*Stated problem 1*: Could you reproduce, word for word, the part of the listing that opens with the line containing "Click the RIC5-9A-RS probe label" and runs through the last line of the listing, leaving the pictures out of your answer?

*Extract*:
------------

Free Radicals - Michael Brooks [29]
Dyson had already looked at photographic plates exposed during previous eclipses, but he found nothing that could prove or disprove Einstein’s theory. He had worked out, however, that a total eclipse due in 1919 would provide the required data – as long as the scientists were prepared. For any eclipse, totality occurs only along a narrow strip of the Earth’s surface. The result is that only a few observing sites offer the necessary darkness. To make the observations, Dyson decided, a team of astronomers would need to embark on a long and arduous expedition to Principe, an island off the coast of West Africa.
Dyson told the Military Service Tribunal hearing Eddington’s case that Eddington’s work ranked alongside that of Darwin, and then reminded them that the pre-eminence of British science was in question. There was, he said, ‘a widely spread but erroneous notion that the most important scientific researches are carried out in Germany’. If Britain’s astronomers were given enough time to prepare for and undertake the expedition, the Principe observations would put that matter to rest and restore the pride of Britain. ‘Prof. Eddington is particularly qualified to make these observations, and I hope the Tribunal will permit that important work to be continued.’
The ruse worked – on both parties. The Tribunal allowed Eddington to carry on with his research, and Eddington, to everyone’s relief, accepted the exemption. As Matthew Stanley, one of Eddington’s biographers, has put it, ‘it was an opportunity for him to bring a peace-loving, insightful German to prominence in both science and society’.

------------

Saved items
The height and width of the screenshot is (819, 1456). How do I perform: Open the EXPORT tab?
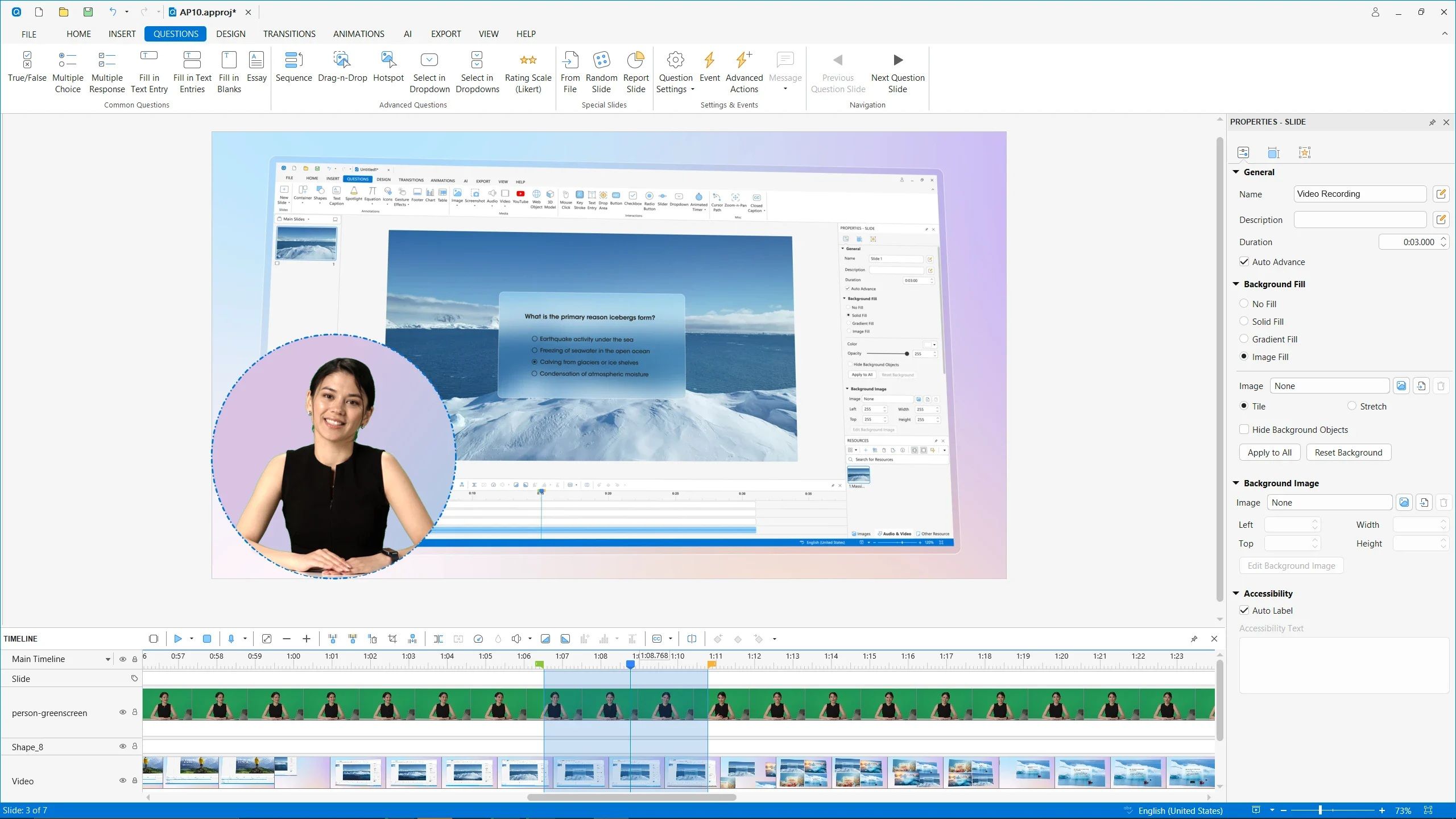[445, 34]
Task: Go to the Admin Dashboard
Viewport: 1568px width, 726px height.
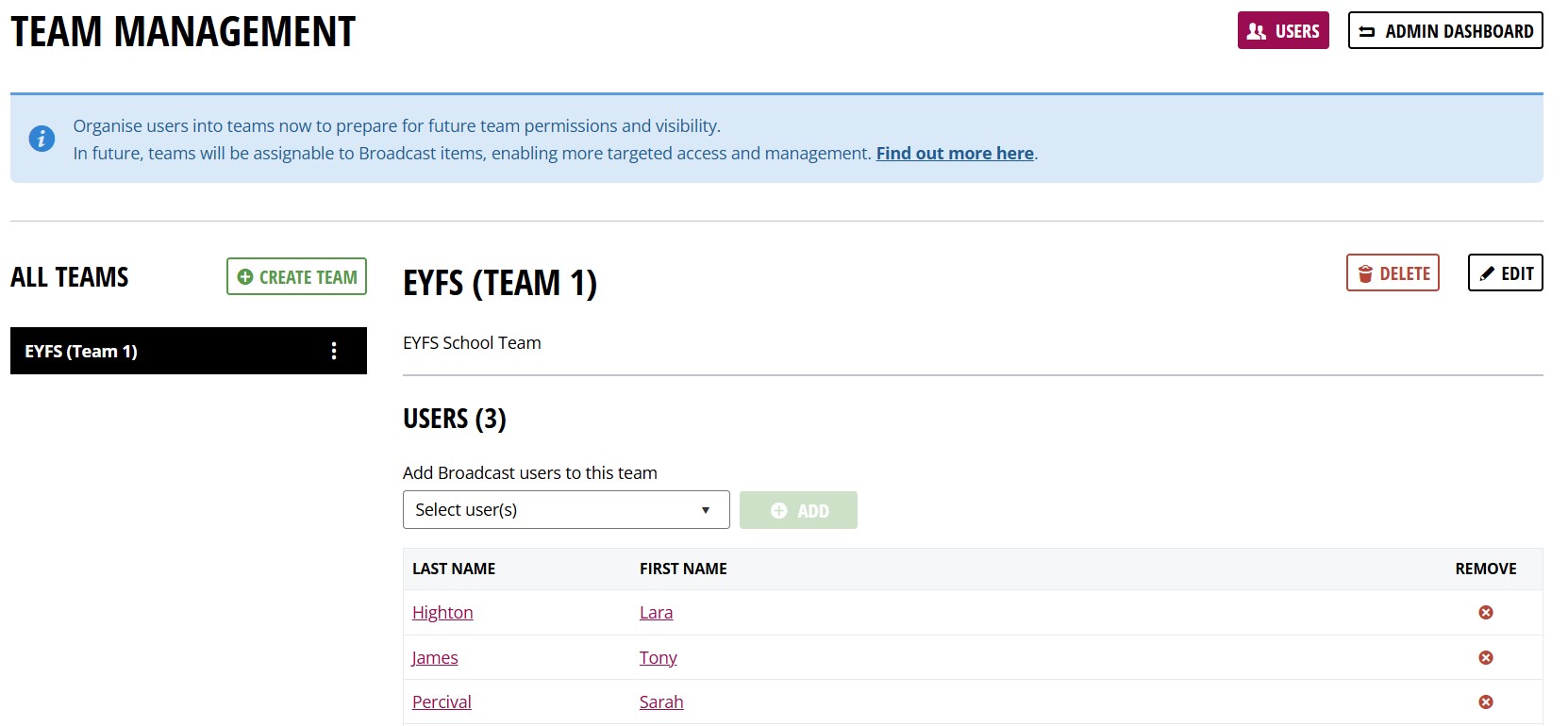Action: [x=1444, y=31]
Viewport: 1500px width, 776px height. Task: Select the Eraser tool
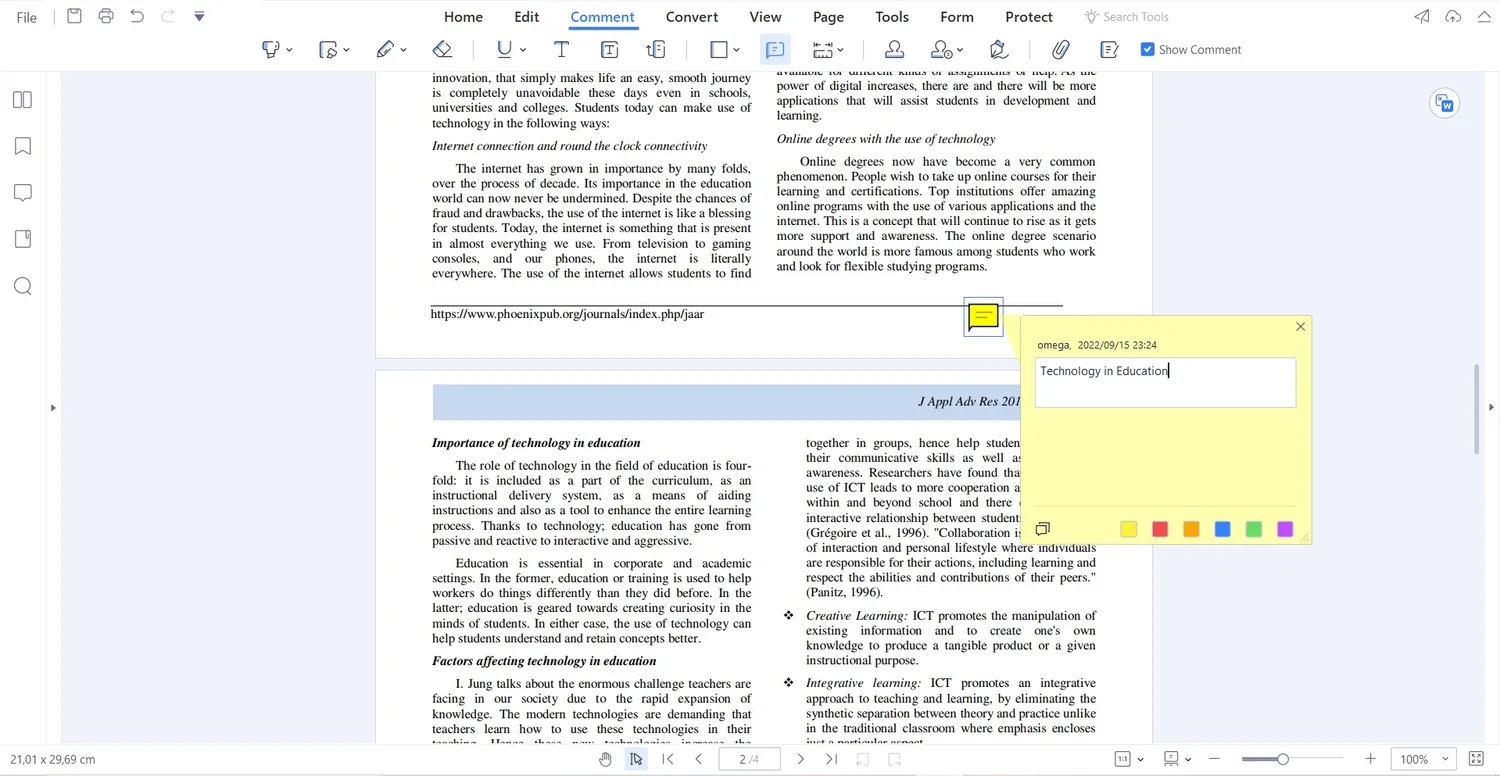[x=442, y=49]
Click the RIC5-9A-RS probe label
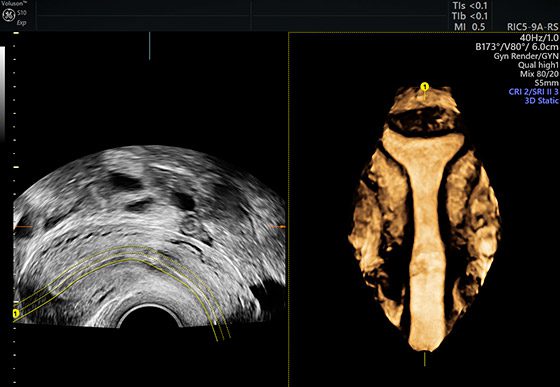560x387 pixels. [x=532, y=27]
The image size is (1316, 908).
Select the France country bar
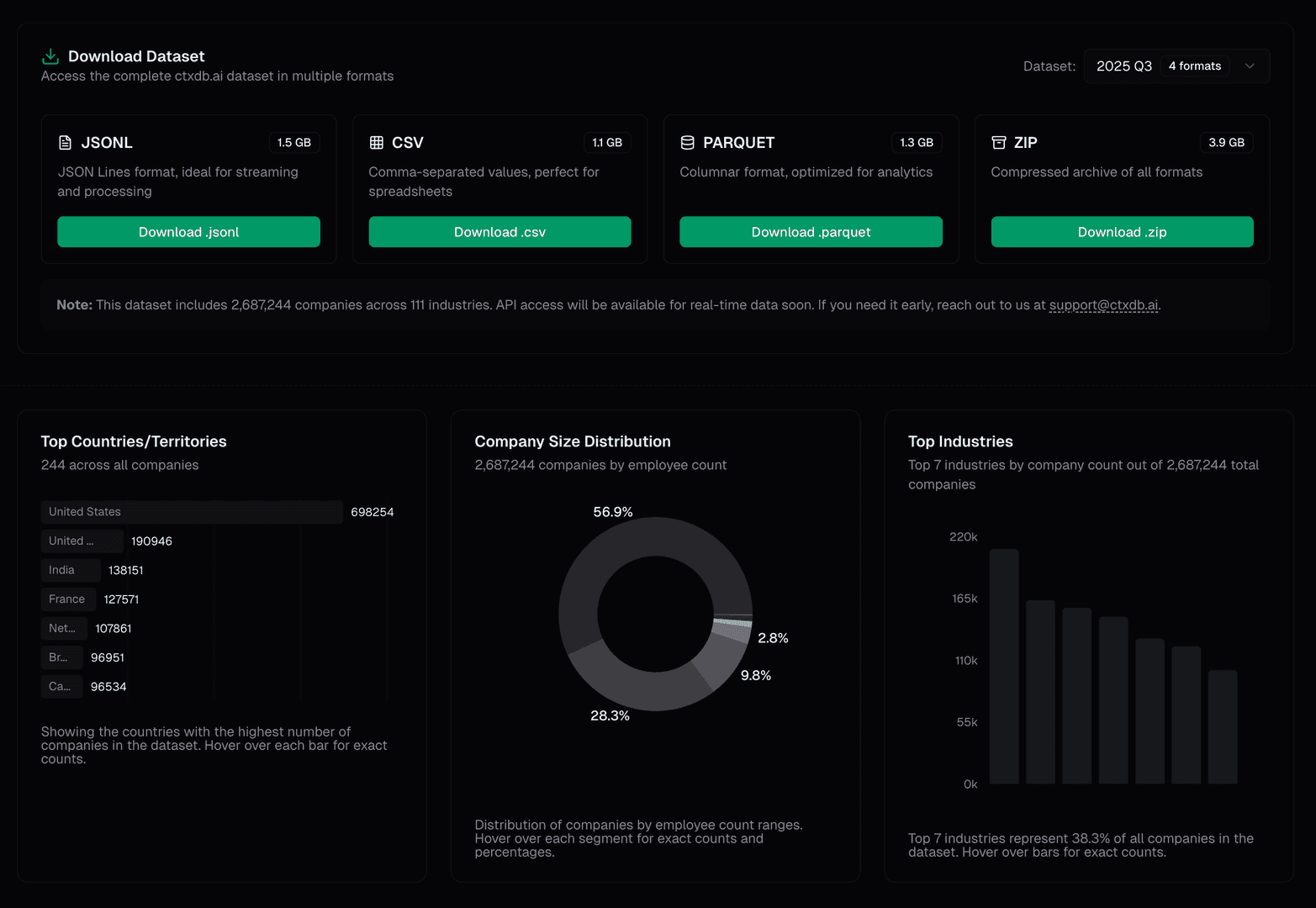coord(68,599)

------------

*Stated problem 2*: Which people are named in the body paragraphs of the extract about the 1919 eclipse expedition?

*Exercise solution 1*:
Click the RIC5-9A-RS probe label
560x387 pixels. [x=532, y=27]
The image size is (1316, 908).
Select the France country bar
coord(68,599)

*Exercise solution 2*: Dyson, Einstein, Eddington, Darwin, Matthew Stanley